Volamos a La Habana en uno de los chárter que trae a cientos de miles de mis compañeros a la isla todos los años. Inmediatamente, mi prima Patricia y yo empezamos una charla de esas que duran como cinco días, así como la que tuvimos en mi último viaje. Mi esposo judío y mi hijo se mezclaron en la bulla de la casa como nativos; en cuestiones de segundos se quitaron las camisas en medio de un calor de 95 grados y siguieron a los otros hombres al portal para tomarse un cafecito y oyeron los pregones de los vendedores callejeros que traían espejuelos “¡bifocales y normales!”. Yo me quedé adentro con los niños de Patricia, frente al ventilador, mientras construía un modelo de sistema solar con Diego y cosía un vestido de princesa para Verónica. El amor a prueba de embargo estaba en el aire.

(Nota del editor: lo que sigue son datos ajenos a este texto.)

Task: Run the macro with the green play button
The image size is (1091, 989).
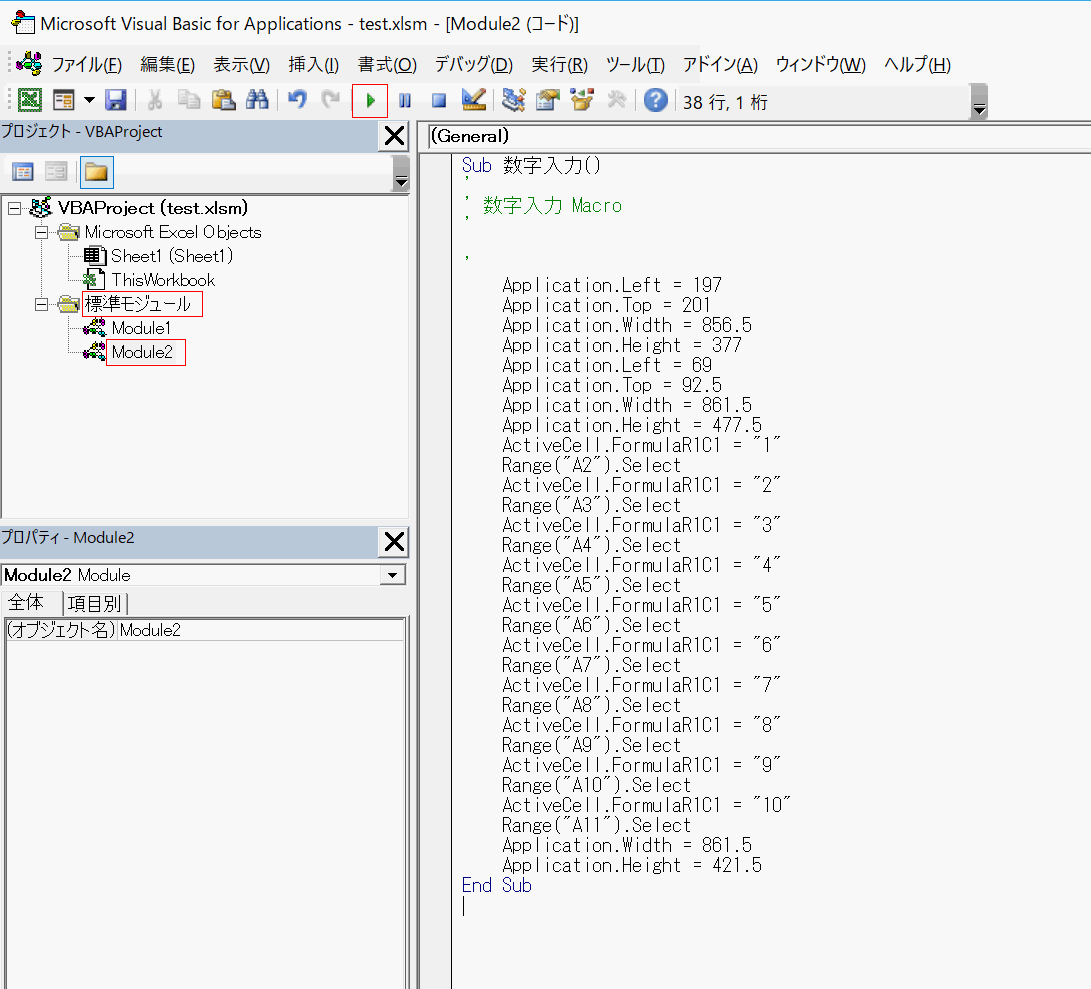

Durante nuestra última tarde, fuimos a mi antiguo barrio en las afueras de La Habana. Nunca hubo mucho que ver en Juanelo, pero ahora las casas parecían estar más inclinadas y el fino de las paredes dejaba ver los ladrillos como huesos. Pero los vecinos salieron como torrentes de sus casas y empezaron los besos. Nos contaron historias de mis abuelos, tíos y tías, de mi papá cuando jugaba pelota y mi mamá que enseñaba a los niños a leer y escribir. Las señoras mayores olían a jabón y llevaban puestas batas de casas. Aguantada de mi mano, Nena, de 90 años, le dijo a su hija que corriera a buscar las fotografías. En las fotos estaba mi familia en New Hampshire a través de los años, fotos que mi abuela, mi tía o mi mamá habían mandado años atrás.

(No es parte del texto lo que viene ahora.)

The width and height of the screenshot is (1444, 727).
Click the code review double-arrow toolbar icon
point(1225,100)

Nena me recordó a una señora que conocí en un mercado durante mi último viaje a Cuba. Vendía collares de granos y semillas, pulseras de cáscara de coco, baratijas. Estábamos hablando cuando de repente se detuvo. “¡Tú eres de allá! ¡No nos olvidaste! Coge lo que quieras de mi mesa. Mi regalo. ¡Pero no nos olvides! Tú ves, cuando se mueran las viejas de allá y de aquí, todo se acaba”.

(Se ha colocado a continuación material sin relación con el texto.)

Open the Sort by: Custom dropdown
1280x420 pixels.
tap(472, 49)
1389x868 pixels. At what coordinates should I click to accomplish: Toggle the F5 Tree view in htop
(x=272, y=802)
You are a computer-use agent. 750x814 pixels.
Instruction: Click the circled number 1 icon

Por supuesto, nada va a compensar la pérdida de esa generación, pero me siento más optimista del futuro. Cuando mueran los más viejos a ambas lados del estrecho de la Florida, por ende, también, sucumbirán las pasiones amargas que coadyuvaron a más de 60 años de estancamiento entre Cuba y EE.UU. Los cubanoamericanos de mi edad son por lo general más flexibles políticamente que nuestros padres y nuestros semejantes en Cuba, a pesar de la visión que el Estado tiene de la gente como yo, que nos ve como traidores que abandonaron su país, parecen sentir curiosidad y están abiertos a nuestro regreso. Y precisamente la semana pasada, el gobierno cubano anunció que cambiaría la ley con respecto a las visas de salida, lo cual facilitará a los cubanos hacer el viaje de ida y vuelta entre la Isla y Estados Unidos de América.
No obstante, muchos de la generación de mi padre morirán esperando que su país cambie de verdad. Como sus herederos, nos encontramos ante una alternativa: concentrarnos en un ajuste de cuentas por nuestros padres o reconectarnos y reconstruir la Cuba que quisieron.
Llamé a mi padre cuando aterrizamos en Miami, con la esperanza de que las 1 300 millas entre nosotros hicieran retumbar menos la línea cuando escuchara dónde habíamos estado en realidad. En su lugar, escuché un suspiro. “Mija”, me dijo. “Gracias. De verdad… ¿A quién viste?”. La curiosidad en su voz, me limpió de culpas. Quizás no era demasiado tarde para mi padre, o para Cuba. Ahora pude compartir mis tesoros con él, las historias, las fotos, los mensajes de todos mis nuevos primos y las señoras que no nos olvidan.